** Opening DATASET RECORDS block **

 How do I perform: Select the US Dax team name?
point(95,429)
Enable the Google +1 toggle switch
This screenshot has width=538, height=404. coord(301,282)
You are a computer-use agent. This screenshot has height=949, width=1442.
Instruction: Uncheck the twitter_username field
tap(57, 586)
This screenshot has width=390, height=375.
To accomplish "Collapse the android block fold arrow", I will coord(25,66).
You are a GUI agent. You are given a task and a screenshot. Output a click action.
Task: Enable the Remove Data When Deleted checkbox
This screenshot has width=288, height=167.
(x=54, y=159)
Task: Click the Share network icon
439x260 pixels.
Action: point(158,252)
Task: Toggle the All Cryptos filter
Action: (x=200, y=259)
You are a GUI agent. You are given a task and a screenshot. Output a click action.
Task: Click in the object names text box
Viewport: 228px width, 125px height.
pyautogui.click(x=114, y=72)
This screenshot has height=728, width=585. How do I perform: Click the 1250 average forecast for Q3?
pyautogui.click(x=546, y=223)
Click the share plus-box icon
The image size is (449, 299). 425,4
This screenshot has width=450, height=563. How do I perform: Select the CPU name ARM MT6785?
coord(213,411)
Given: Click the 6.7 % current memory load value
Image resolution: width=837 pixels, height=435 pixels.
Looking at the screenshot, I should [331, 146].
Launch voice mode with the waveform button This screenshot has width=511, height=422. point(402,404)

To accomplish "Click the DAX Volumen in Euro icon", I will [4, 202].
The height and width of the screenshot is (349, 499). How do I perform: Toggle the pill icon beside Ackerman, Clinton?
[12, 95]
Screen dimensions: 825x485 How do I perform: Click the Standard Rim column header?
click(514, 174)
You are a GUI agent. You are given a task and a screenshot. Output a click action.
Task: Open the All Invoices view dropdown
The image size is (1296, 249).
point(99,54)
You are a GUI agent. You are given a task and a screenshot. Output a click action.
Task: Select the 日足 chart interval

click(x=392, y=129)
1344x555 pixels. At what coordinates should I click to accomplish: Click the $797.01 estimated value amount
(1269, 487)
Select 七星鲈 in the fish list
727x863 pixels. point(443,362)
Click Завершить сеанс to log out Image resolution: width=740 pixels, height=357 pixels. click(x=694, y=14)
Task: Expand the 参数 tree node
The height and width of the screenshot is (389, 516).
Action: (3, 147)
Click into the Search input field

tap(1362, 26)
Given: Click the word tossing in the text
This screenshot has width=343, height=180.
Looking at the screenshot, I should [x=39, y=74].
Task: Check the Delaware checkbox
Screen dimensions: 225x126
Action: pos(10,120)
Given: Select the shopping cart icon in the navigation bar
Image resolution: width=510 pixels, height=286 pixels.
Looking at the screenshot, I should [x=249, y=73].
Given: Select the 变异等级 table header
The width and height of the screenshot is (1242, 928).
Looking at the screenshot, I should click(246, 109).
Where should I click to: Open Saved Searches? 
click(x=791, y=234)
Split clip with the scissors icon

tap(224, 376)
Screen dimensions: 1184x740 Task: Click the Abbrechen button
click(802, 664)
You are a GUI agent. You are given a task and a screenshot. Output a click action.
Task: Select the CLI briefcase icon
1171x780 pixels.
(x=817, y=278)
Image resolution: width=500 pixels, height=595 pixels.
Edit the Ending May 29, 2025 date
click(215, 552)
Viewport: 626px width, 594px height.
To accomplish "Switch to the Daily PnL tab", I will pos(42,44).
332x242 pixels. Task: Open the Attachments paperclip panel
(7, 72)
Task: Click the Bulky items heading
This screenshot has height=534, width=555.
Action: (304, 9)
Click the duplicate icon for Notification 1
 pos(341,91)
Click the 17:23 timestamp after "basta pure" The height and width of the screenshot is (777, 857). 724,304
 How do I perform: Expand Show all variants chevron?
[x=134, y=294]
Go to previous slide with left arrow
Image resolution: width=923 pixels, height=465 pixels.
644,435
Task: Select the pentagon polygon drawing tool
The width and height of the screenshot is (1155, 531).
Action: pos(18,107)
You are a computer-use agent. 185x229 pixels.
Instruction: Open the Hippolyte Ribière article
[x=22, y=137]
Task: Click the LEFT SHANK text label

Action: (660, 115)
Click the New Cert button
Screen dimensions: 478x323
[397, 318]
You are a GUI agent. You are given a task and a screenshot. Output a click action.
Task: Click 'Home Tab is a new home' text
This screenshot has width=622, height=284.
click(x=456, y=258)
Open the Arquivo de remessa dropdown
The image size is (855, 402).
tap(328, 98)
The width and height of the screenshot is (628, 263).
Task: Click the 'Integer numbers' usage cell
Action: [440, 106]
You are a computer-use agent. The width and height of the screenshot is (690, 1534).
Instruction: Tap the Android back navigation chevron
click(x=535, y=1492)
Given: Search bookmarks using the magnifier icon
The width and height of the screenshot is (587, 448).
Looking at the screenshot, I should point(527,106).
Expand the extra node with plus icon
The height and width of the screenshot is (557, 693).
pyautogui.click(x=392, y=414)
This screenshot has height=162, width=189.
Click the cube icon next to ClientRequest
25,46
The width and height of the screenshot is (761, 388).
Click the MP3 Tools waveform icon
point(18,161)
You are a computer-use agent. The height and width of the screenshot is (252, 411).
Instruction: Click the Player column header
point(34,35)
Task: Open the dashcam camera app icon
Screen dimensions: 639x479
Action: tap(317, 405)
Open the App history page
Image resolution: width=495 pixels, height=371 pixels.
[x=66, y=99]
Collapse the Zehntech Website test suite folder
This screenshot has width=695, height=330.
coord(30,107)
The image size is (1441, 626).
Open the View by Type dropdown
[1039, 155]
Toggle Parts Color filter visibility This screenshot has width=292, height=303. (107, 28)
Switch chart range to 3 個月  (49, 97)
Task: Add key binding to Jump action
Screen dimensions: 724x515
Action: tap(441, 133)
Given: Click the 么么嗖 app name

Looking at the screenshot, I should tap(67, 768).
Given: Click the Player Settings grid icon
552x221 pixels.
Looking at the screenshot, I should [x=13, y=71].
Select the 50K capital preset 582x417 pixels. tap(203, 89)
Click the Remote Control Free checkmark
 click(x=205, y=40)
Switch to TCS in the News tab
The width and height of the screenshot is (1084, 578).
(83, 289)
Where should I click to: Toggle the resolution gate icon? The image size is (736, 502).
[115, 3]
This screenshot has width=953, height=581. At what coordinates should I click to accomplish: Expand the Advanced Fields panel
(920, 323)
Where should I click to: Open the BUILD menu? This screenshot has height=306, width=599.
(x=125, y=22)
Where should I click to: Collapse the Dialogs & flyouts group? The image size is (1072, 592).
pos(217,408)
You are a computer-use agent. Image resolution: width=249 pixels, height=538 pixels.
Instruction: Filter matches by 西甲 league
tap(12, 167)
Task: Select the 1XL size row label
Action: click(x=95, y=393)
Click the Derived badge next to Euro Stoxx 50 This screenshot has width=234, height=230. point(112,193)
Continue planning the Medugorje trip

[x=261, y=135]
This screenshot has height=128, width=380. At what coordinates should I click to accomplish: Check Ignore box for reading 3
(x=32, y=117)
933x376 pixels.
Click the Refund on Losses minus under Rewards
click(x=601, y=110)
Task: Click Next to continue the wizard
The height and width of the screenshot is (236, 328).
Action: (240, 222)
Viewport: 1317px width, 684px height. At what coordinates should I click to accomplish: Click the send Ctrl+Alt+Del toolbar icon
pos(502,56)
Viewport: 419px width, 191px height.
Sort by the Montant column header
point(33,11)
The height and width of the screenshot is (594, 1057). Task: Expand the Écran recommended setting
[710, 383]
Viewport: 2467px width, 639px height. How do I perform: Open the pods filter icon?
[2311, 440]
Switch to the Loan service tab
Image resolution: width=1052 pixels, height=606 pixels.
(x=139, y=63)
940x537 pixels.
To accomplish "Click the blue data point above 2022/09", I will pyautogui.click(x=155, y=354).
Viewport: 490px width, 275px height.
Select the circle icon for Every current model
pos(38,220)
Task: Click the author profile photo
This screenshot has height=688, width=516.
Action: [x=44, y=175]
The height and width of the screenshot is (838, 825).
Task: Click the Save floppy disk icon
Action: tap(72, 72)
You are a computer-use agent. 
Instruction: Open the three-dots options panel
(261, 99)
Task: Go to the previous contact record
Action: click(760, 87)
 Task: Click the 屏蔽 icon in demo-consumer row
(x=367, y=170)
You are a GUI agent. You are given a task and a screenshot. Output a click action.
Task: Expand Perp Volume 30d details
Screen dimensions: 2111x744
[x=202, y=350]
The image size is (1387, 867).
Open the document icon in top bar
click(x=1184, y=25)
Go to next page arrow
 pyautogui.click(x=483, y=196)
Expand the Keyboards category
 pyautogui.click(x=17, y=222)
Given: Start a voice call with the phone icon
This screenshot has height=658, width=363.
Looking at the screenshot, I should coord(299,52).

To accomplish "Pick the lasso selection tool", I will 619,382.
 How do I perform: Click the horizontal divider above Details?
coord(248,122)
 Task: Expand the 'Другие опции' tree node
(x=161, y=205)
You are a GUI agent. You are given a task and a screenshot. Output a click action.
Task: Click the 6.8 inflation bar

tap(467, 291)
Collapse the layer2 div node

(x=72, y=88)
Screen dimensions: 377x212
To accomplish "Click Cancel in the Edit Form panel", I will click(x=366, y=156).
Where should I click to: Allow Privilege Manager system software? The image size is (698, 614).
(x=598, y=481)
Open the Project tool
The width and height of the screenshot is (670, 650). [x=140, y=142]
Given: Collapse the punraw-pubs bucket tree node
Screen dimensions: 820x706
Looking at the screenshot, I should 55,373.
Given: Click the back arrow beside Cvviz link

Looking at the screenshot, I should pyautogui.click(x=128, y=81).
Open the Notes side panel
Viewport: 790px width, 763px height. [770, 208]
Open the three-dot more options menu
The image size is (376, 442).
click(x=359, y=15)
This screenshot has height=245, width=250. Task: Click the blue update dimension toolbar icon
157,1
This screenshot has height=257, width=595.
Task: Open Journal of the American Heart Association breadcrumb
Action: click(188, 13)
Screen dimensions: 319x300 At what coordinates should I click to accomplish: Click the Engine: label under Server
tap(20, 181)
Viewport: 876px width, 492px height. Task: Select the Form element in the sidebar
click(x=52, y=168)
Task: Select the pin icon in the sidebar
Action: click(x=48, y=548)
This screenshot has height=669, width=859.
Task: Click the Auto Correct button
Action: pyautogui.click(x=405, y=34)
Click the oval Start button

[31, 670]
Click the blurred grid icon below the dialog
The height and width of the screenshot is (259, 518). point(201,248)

** Closing DATASET RECORDS block **

Only the number is wanted here. How many lines in the entries contain "computer"?

6